Colombie: moins de manifestants contre les paramilitaires que contre la guérilla des FARC
BOGOTA, vendredi 7 mars 2008 (LatinReporters.com) -
Des dizaines de milliers de manifestants ont rendu hommage le 6 mars dans de
nombreuses villes de Colombie aux victimes des paramilitaires et aux personnes
déplacées par le conflit intérieur. Le 4 février
dernier, ils étaient des millions à défiler contre le
terrorisme de la guérilla marxiste des FARC (Forces armées
révolutionnaires de Colombie), principal adversaire des paramilitaires
aujourd'hui théoriquement démobilisés.
Les "oubliés" victimes de l'extrême droite colombienne
ont également été honorés dans des capitales
étrangères -notamment Paris, Madrid, Washington, Londres, Caracas,
Quito, Buenos Aires- par des groupes comprenant entre quelques dizaines et
quelques centaines de manifestants, les 4.000 de Buenos Aires étant
l'exception. Le 4 février, à l'étranger, ils étaient
aussi globalement plus nombreux contre les FARC.
Convoquées par le Mouvement national des victimes de crimes d'Etat
sous le slogan "Pour les disparus, pour les déplacés, pour
les massacrés, pour les exécutés", les manifestations
du 6 mars étaient appuyées par le principal parti de la gauche
colombienne, le Pôle Démocratique Alternatif (PDA), auquel appartient
le maire de Bogota, Samuel Moreno. Le Parti Libéral (centre), diverses
ONG (organisations non gouvernementales) et l'extrême gauche tant légale
que clandestine, y compris les mouvements et sites Internet proches de la
guérilla, avaient aussi appelé à manifester.
Ivan Cepeda, porte-parole du mouvement organisateur et fils d'un dirigeant
communiste assassiné en 1994, prétend n'avoir pas cherché
à répondre à la mobilisation gigantesque du 4 février
contre les FARC. Il s'agissait plutôt, selon lui, de raviver le souvenir
de victimes qui ont alors été oubliées et d'aboutir
à la condamnation de toutes les formes de terrorisme. Mais de nombreux
observateurs et les publications digitales liées à la guérilla
ont voulu y voir une réplique aux manifestations du 4 février,
dont l'ampleur demeure historique.
────
Travail à faire
a) Citez fidèlement l'article sur les manifestations en Colombie, en commençant à « Convoquées par le » et en terminant à « appelé à manifester. ».
b) Répondez aux questions suivantes d'après l'article sur les manifestations en Colombie :
(i) Quel mouvement a convoqué les manifestations du 6 mars ?
(ii) Combien de manifestants ont défilé à Buenos Aires ?
(iii) En quelle année le dirigeant communiste dont Ivan Cepeda est le fils a-t-il été assassiné ?

Données fournies
────
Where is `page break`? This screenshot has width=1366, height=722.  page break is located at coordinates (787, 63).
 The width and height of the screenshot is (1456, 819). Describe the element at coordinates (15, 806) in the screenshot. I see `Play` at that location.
────
Réponses obtenues
a)
Convoquées par le Mouvement national des victimes de crimes d'Etat
sous le slogan "Pour les disparus, pour les déplacés, pour
les massacrés, pour les exécutés", les manifestations
du 6 mars étaient appuyées par le principal parti de la gauche
colombienne, le Pôle Démocratique Alternatif (PDA), auquel appartient
le maire de Bogota, Samuel Moreno. Le Parti Libéral (centre), diverses
ONG (organisations non gouvernementales) et l'extrême gauche tant légale
que clandestine, y compris les mouvements et sites Internet proches de la
guérilla, avaient aussi appelé à manifester.

b)
(i) Le Mouvement national des victimes de crimes d'Etat.
(ii) 4.000.
(iii) En 1994.